Friday, February 13th, 2009

Still as busy as hell… So I won’t be talking much. I’m posting below a piece I won way back as a Valentine essay. Enjoy it and have a Happy Velentines Day, everybody!!!!

Heart on the clouds by you.

We mortals do anything for love. We do the unbelievable, we go beyond limits and extremities, and will even move mountains (even how silly or stupid that sound) just to follow this force than even Isaac Newton himself agree to be “More powerful than gravity”.  

But how do we prove that love conquers all? Let’s count the ways:

Dido renounced Carthage for Aeneas, Agamemnon waged a bloody ten-year war against Troy for Helen and Mark Anthony defied the Roman Empire for Cleopatra.  

Inspired by the flair reminiscence of the 1001 Arabian Knights, The prince of Kuwait spent Two million dollars on a weeklong dining and carousing in a dome built for 20,000 people when Princess Salima (the most gorgeous girl in the middle East that time) agreed to marry her in 1980. King Edward IV, gave up his throne 105 days after his ascension into it to marry American divorcee Wallis Warfield Simpson. The law prohibits a monarch to marry divorcees so Edward, choosing love over being king, left the royalty to be with the woman from the land that never sleeps. He was later made governor of the Bahamas by his brother who succeeded him to the throne.  

Love, as they say, comes in the most unexpected situation. It drops to us mortals like say, a pot, or a safe from the 20th floor. It defies logic, it resists conventionalism and even enable people want to not see the truth about the people they love (Hence the saying “love is blind”?). Note how this people found love (or how love found them):
  

New York Columnist Mark Rither was in a city’s elevated train late for an appointment. Knowing he cannot do anything about it, he relaxed and sit next to a young lady. While traveling, he started talking to her. They got along so well that when the train reached City Hall stop, they disembark and got married.

Thomas Edison, the inventor who gave us the phonograph and the light bulb, was 56, already bug-eyed and suffering from dandruff and halitosis when he proposed marriage to a lady half his age. Edison proved that love needs no words. While walking along a sea boulevard, he took her hand and tapped his proposal to her palm—in Morse code.
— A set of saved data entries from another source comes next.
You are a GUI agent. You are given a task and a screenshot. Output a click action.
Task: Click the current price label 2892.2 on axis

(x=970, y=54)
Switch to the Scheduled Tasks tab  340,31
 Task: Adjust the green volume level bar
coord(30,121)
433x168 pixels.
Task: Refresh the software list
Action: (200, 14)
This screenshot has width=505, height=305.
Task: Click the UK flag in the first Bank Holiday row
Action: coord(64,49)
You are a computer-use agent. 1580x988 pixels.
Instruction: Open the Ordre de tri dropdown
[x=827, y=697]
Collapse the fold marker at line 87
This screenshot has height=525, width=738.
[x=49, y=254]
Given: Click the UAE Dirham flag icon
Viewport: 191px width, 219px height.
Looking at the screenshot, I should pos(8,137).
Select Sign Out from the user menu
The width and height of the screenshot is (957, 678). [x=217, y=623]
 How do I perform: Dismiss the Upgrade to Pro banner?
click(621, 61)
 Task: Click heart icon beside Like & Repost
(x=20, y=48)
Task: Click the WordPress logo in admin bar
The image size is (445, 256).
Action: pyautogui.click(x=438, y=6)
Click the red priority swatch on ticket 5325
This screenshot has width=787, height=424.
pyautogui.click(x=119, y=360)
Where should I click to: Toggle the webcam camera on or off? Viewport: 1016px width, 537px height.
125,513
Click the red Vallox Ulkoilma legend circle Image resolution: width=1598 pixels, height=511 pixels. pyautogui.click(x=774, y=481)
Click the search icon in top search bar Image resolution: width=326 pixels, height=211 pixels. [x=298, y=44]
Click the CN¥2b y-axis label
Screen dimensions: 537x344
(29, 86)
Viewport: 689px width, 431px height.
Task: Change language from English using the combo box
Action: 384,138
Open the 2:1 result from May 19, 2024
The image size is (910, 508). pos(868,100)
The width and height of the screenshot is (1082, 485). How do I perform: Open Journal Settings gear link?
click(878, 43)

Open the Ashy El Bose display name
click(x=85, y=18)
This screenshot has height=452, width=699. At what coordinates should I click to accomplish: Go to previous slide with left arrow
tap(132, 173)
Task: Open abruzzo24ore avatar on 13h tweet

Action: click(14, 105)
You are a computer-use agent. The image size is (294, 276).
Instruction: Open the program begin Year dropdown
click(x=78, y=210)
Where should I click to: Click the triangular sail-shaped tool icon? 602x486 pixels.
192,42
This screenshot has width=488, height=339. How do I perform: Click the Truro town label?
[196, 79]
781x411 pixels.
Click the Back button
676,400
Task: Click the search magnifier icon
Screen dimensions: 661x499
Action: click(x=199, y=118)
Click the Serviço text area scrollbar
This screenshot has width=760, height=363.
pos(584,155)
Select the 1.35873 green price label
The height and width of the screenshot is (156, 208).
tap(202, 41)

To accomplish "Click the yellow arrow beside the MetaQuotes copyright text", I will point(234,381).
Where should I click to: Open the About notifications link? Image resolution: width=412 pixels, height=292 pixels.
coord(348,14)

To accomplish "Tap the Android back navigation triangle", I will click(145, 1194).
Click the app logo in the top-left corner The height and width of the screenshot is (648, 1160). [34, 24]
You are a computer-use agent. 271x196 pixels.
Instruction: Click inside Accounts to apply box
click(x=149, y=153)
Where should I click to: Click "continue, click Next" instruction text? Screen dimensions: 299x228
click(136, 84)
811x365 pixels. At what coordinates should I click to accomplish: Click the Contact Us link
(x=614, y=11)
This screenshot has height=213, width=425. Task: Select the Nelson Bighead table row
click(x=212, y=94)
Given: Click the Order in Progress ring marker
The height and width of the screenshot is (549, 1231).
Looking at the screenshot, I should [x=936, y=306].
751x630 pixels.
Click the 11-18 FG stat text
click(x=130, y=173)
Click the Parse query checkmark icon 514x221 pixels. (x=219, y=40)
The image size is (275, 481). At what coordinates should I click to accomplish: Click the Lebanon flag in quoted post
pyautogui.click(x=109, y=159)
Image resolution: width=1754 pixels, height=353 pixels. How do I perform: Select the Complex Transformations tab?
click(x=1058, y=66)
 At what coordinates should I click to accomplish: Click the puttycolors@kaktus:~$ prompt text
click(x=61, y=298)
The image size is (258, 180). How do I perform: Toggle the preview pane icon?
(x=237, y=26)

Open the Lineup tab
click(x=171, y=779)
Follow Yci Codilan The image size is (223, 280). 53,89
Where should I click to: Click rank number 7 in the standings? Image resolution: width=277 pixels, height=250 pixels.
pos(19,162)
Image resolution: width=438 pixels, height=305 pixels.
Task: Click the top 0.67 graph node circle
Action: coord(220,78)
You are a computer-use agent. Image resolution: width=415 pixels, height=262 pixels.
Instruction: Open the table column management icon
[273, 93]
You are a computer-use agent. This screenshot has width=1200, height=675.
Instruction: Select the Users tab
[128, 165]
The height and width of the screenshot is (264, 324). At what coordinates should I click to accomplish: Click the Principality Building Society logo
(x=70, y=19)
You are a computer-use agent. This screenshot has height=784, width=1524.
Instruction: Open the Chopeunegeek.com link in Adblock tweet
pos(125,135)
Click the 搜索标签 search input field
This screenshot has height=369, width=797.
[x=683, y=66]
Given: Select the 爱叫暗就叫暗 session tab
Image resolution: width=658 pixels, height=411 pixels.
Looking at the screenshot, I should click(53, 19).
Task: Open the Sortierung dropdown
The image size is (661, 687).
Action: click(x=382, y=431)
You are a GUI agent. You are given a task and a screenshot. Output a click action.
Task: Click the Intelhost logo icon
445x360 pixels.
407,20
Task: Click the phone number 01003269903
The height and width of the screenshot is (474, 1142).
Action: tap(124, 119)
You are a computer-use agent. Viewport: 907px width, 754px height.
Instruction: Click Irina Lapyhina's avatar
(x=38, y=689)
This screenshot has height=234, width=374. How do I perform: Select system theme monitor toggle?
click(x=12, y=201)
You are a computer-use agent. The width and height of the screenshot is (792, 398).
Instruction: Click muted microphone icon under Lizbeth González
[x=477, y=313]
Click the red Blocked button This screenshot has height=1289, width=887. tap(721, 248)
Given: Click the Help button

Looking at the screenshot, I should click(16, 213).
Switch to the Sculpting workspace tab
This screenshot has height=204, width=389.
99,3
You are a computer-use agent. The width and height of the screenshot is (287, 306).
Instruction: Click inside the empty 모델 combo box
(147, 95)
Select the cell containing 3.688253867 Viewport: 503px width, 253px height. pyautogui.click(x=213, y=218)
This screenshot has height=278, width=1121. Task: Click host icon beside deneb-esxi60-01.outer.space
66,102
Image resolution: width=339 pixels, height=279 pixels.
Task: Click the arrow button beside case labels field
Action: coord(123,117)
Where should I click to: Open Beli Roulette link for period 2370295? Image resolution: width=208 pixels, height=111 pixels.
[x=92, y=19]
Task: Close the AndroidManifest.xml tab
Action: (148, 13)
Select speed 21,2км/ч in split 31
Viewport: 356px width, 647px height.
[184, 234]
Luckily, the young woman knew the code and tapped back a three letter word—“Yes”.

Samuel Clemens (better known as Mark Twain, author of such classics as “The adventures of Tom Sawyer” and “Huckleberry Finn”) was on an ocean cruise when he came across a portrait of a young woman—model Olivia Langdon. Stricken by her beauty, he enquired about her, arranged to meet her and later married her.
  
Countless stories, fables and legends were made and told in the name of this thing called love. Kingdoms burned, Empires fell, and wars were fought because of it. Even conquerors such as Alexander the Great and Genghis Khan fell on its knees. Mona Lisa, the world’s most expensive painting was made because Leonardo Da Vinci was inspired by love in the first place. Inventions were made and crusades were launched for its honor. In fact, it’s maybe (even how mushy it can be) just what made the whole world go round. Conquerors come and go, but love will always be there. Love then, is the real conqueror of all. And it won’t be called conqueror for nothing. For if we have it we conquer hate, we vanquish the evil, we surmount fear, we defeat failure and triumph over aversion. It clears the darkest of hearts and free incarcerated souls. And the most important thing is that it feels good as much, as it heals.